The Book of Exodus is always too contemporary for comfort. There has always been slavery in the world, tragically; and there are always Pharaohs.
The ‘new Pharaoh’ who arises to rule Egypt at the beginning of the book may be the world’s first famous populist. We’re told that he ‘doesn’t know Joseph’; he’s not interested in the facts of his own country’s history. Alternatively, as the Talmud suggests, he pretends not to know. It doesn’t suit his interests to acknowledge that he may be in any manner indebted to that ‘Hebrew lad’ whom his predecessor brought out of prison to save the land from famine. He’s the prototype of the ruler who denies the contributions of ‘outsiders’, all too often a first step in denying them rights, first to equality, then to residency and, at worst, to life itself.

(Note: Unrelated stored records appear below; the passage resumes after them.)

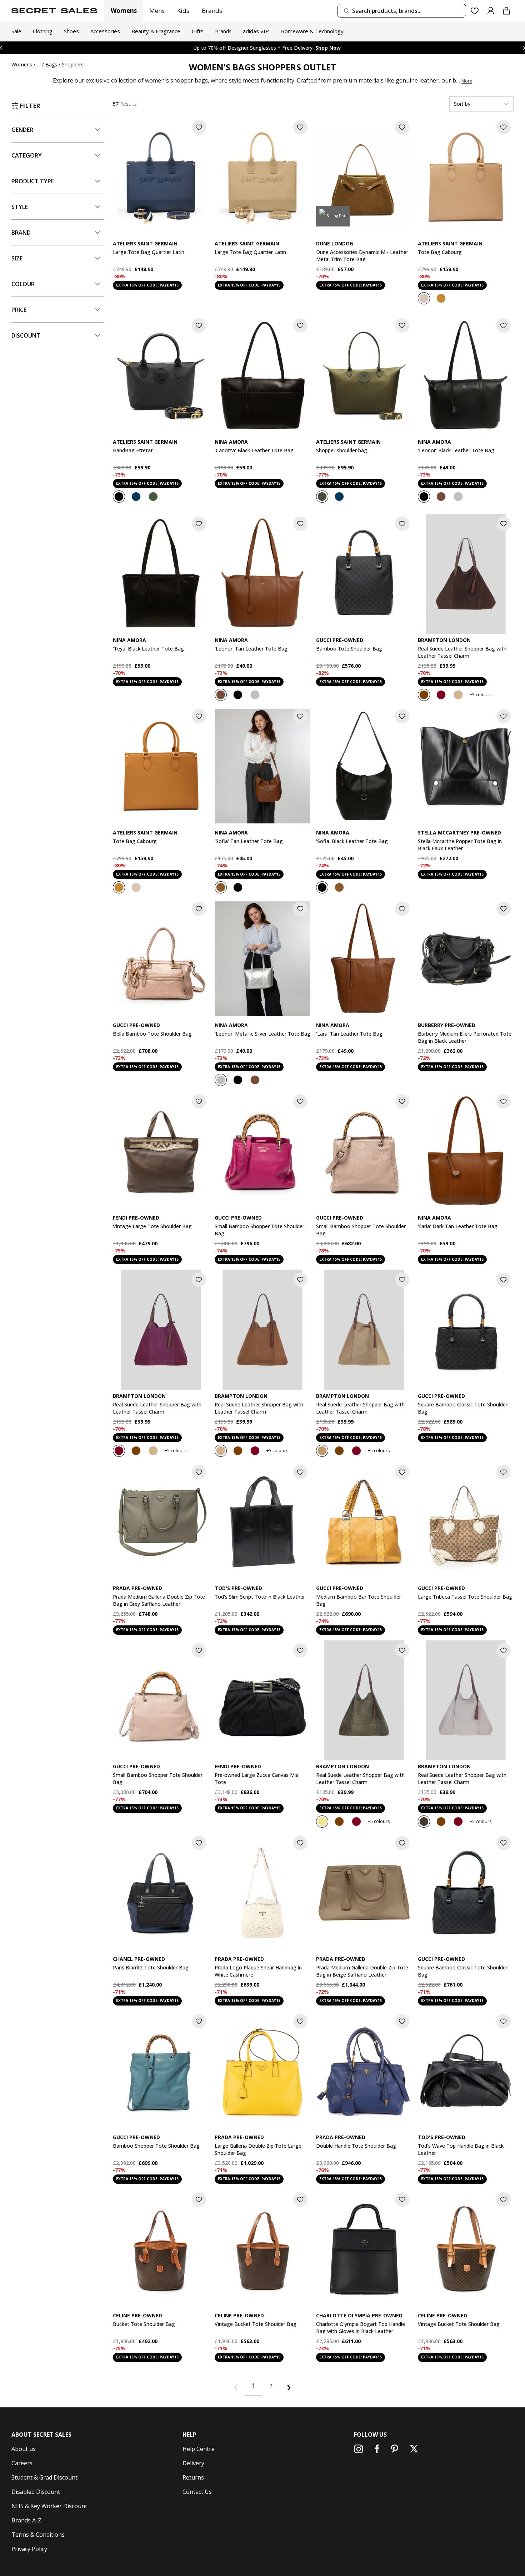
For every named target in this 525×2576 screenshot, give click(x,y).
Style (19, 207)
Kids (183, 10)
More (466, 81)
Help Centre (198, 2449)
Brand (21, 232)
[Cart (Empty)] (506, 11)
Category (26, 155)
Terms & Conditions (38, 2534)
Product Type (32, 181)
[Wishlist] (475, 11)
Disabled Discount (35, 2492)
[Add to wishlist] (199, 127)
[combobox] (402, 11)
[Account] (491, 11)
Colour (23, 284)
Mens (157, 10)
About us (23, 2449)
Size (16, 258)
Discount (25, 335)
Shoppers (73, 64)
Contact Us (197, 2492)
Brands (212, 10)
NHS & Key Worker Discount (49, 2506)
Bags (51, 64)
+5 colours (481, 694)
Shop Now (314, 47)
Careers (21, 2463)
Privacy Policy (29, 2549)
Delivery (193, 2463)
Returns (193, 2477)
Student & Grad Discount (44, 2477)
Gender (22, 130)
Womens (124, 10)
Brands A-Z (26, 2520)
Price (18, 310)
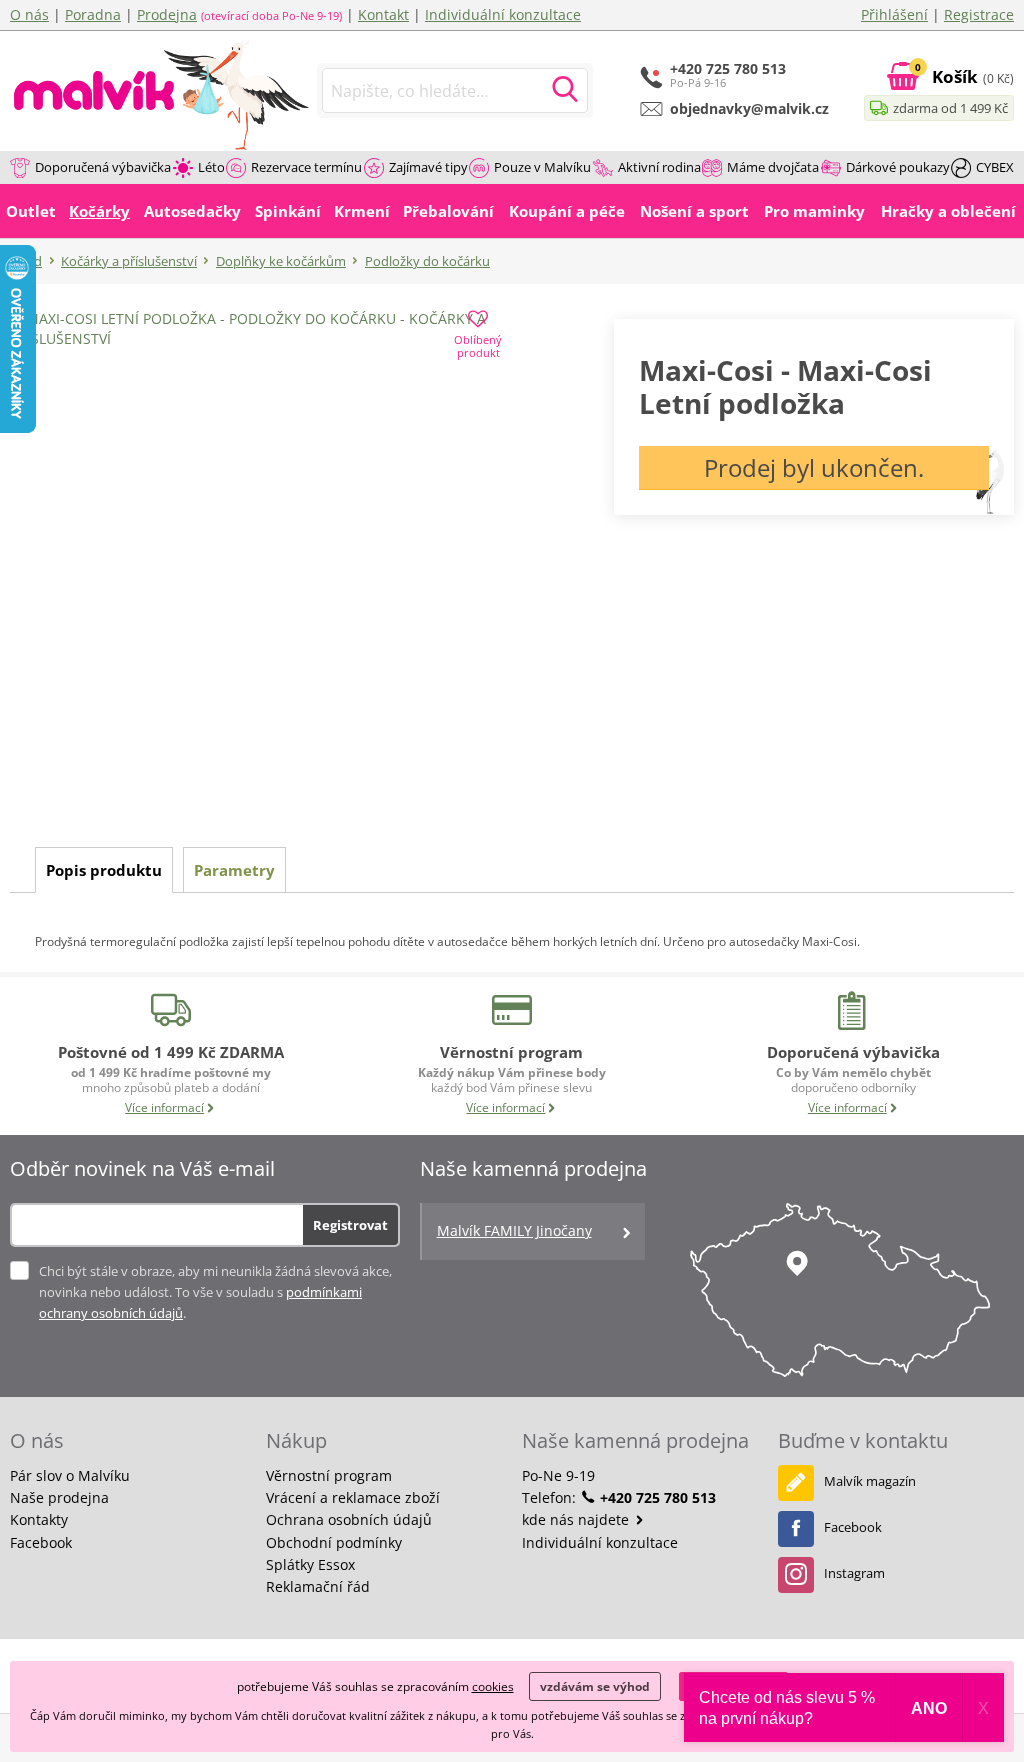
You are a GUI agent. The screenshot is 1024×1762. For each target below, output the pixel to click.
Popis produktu (104, 870)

This new Pharaoh’s first public pronouncement is that there are too many of Joseph’s people over here: ‘You have to understand’, he tells his own people, ‘that these Children of Israel are now a nation: there are lots of them and they’re more powerful than us.’ This might be thought of as Pharaoh’s ‘Rivers of Blood’ speech.
But it’s how he continues which is most interesting. ‘Havah nitchakmah lo’, he says; this is generally translated as ‘Come, let us deal wisely with them.’ But this fails to convey the full seductive power of his invitation: ‘you and I together, we’re smarter and savvier than them. We know how to deal with those people.’ It’s the way populists in every generation know how to draw out the worst in us all; the appeal to our insecurities in order to create an ‘us’ against ‘them’. It’s the manipulative allure of being considered one of the ‘clever’, not one of the losers who doesn’t get how dangerous ‘those people’ are. It’s the co-option of the little racist voice which, if we’re honest, whispers its innuendos in somewhere nervous and nasty inside most of us, into the big racist project of the leader who is the right man at the right time, who’s truly one of the people, one of us.

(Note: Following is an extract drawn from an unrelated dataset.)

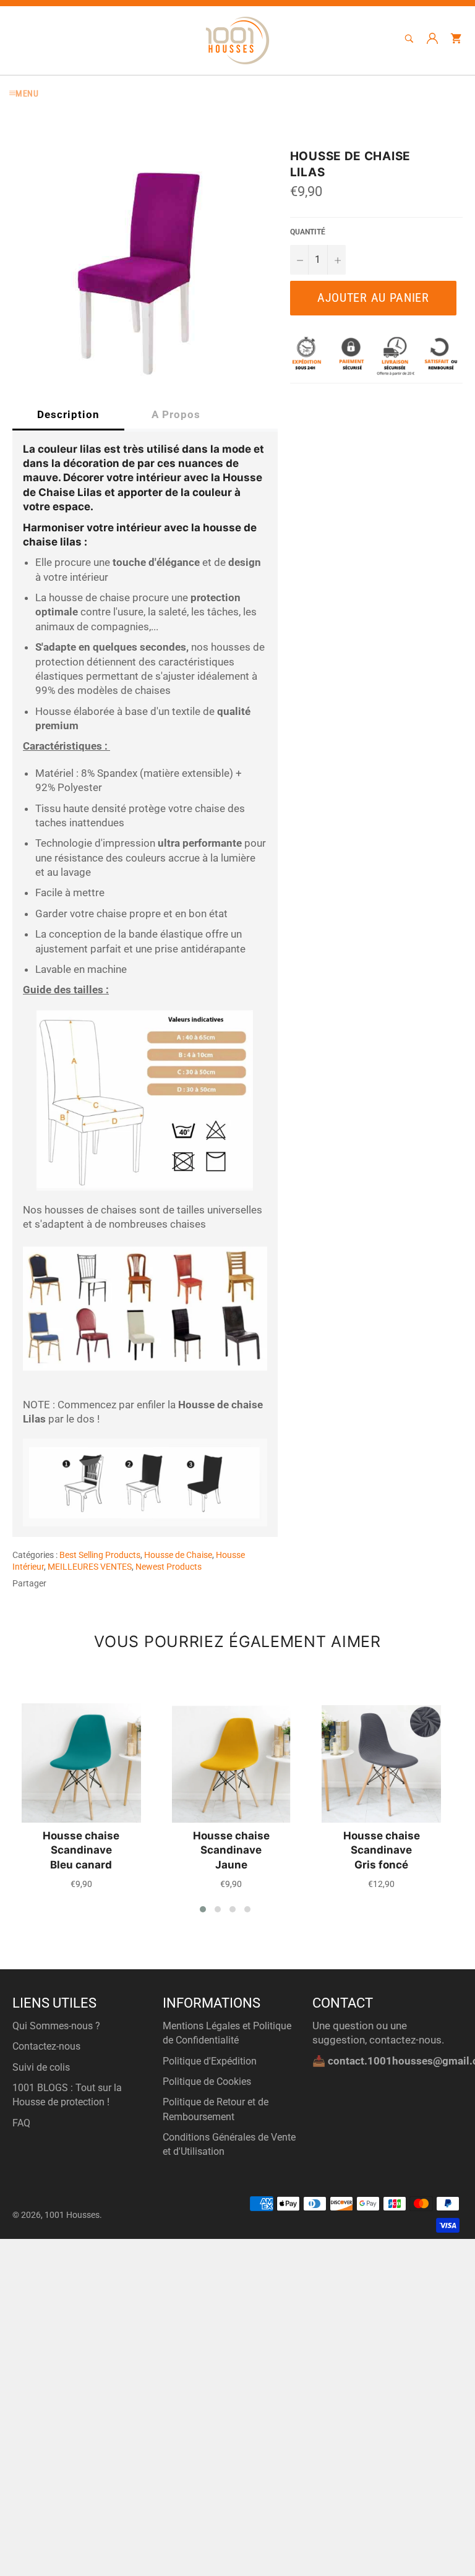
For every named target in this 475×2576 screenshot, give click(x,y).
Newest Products (168, 1567)
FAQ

Nachmanides, the great thirteenth century Catalonian rabbi who was eventually forced to flee Spain to save his life, well understood what can happen when a leader legitimises the worst in human nature. He notes how Pharaoh doesn’t use his police or army to drown the Hebrew boy babies. He can rely on ordinary people to do that. They’ll stop at nothing, once the restraint of the law is removed. They’ll listen out for the sound of crying; they’ll go into the houses of their Hebrew neighbours and search; they’ll take the babies from their cots. Should any parent object, should anyone say ‘He just stole my child’, Pharaoh’s officers will say, ‘Of course it’s against the law. Just bring witnesses and we’ll settle your case.’ But no one will have seen, no one will ever have heard anything.
Pharaoh saw himself as the saviour of his country. Instead, he brings only disaster. It may take time, but gross injustice ultimately has gross consequences. ‘Are you still unable to grasp the fact that Egypt is utterly ruined’, Pharaoh’s own advisers tell him, finally voicing their frustration after the seventh of the ten plagues. In the end it is always the land itself which suffers under evil misrule, the poor, the cattle, the crops, the water, the entire ecology.
Samson Raphael Hirsch fought for equal rights for Jews in the Austro-Hungarian Empire before being called to Frankfurt, where he was rabbi of the orthodox community and lived through the unification of Germany under Bismark. Beware, he wrote in his commentary to the Torah, lest you make a person’s rights contingent on anything other than the basic fact of his or her humanity. Once you do that, you open the floodgates to all the horrors of Ancient Egypt.
In every generation we need to be wary not only of our Pharaohs, but, as the first Hasidic leader, the Ba’al Shem Tov, taught, of the little bit of Pharaoh in us all which says yes, thank you for dealing wisely.